Berlin/Dortmund. Drei Berliner, ein Projekt: Mit „Flüchtlinge Willkommen“ werden Flüchtlinge in WGs vermittelt. In Dortmund hat Hosam ein neues Zuhause gefunden.
Hosam kam allein als Minderjähriger nach Deutschland, musste seine Familie in Syrien zurücklassen. Seine erste Station ist ein Flüchtlingsheim, hier teilt er das Schicksal mit vielen anderen geflohenen Menschen. Ein Foto auf dem Handy erinnert ihn an seine Liebsten in der Heimat, er vermisst seine Eltern und Geschwister.

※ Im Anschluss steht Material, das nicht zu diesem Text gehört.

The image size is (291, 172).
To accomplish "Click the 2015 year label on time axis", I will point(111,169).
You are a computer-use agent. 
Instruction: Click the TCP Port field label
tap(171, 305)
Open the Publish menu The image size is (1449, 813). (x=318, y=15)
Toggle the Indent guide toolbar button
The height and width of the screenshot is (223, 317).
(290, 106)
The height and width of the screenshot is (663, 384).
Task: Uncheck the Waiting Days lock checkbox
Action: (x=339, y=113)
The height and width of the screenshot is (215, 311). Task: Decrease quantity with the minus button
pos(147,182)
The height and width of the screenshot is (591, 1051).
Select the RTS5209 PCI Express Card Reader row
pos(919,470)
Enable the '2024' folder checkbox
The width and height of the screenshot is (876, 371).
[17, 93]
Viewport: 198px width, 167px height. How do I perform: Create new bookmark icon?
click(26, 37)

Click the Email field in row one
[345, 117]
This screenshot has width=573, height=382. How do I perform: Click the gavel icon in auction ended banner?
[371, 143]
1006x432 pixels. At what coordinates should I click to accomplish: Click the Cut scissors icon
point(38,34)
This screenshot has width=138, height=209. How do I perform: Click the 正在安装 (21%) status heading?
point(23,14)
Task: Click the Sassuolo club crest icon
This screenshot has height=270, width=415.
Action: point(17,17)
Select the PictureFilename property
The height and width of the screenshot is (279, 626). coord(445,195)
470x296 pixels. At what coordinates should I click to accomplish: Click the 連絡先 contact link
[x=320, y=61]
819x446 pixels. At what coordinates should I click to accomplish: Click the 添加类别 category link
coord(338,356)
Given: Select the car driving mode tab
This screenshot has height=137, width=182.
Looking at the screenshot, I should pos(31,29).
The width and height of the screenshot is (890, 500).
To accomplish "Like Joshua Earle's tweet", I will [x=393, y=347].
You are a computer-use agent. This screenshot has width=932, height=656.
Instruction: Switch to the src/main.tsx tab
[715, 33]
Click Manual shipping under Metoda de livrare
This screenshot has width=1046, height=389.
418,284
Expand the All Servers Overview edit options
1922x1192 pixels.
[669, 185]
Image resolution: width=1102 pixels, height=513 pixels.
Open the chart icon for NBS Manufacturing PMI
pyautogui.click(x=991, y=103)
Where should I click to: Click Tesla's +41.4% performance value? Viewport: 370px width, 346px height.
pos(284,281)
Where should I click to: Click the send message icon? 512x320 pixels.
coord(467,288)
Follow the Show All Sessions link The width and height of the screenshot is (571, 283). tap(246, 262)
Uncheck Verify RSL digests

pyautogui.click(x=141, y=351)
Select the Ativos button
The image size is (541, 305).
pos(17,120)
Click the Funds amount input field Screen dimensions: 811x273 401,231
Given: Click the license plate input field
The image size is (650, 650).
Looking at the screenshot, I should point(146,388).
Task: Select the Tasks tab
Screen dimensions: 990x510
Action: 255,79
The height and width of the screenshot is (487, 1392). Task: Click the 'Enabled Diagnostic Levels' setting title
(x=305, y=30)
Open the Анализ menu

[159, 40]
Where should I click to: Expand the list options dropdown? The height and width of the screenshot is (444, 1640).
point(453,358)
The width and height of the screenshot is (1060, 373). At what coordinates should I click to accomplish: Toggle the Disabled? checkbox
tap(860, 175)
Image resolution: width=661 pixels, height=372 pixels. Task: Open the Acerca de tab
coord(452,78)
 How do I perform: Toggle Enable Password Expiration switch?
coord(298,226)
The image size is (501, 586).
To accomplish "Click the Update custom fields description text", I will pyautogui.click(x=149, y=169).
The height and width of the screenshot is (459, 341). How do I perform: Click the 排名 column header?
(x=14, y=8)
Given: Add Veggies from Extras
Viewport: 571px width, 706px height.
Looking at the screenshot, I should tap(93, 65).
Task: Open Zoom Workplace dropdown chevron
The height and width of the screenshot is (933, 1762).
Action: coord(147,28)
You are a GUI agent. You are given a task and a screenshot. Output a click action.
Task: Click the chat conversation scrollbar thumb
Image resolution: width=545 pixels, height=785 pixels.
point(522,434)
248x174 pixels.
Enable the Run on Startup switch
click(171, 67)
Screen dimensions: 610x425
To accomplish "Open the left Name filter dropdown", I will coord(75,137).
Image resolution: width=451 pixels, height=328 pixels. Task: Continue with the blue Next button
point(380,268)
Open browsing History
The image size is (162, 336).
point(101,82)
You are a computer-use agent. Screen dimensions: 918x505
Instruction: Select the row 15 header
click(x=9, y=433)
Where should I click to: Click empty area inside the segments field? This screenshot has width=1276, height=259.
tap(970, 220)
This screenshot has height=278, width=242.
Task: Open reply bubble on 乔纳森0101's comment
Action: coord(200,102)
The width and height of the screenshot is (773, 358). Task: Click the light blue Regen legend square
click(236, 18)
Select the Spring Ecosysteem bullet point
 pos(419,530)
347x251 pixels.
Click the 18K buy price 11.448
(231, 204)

Doch Hosam kann sein Heimweh für eine Zeit vergessen: Edina Wolff aus Dortmund nimmt den mittlerweile 18-Jährigen in ihrer Wohnung auf, unbefristet und mietfrei.
Auch interessant
Edina Wolff (53) hat sich bei „Flüchtlinge Willkommen“ registriert. Was wie ein Begrüßungsschild am Ankunftsschalter eines Flughafens klingt, ist in Wirklichkeit eine Non-Profit-Organisation, die Flüchtlingen ein Zuhause gibt – und keine simple Unterkunft. Das Projekt möchte weg von dem Bild „Flüchtling als Störenfried“, setzt stattdessen auf eine neue Willkommenskultur, in der Vorurteile bekämpft werden. Jeder, der helfen möchte, kann auf der Online-Plattform ein Zimmer in seiner Wohngemeinschaft anbieten. Die anteilige Miete wird von den örtlichen Sozialämtern oder Jobcentern übernommen.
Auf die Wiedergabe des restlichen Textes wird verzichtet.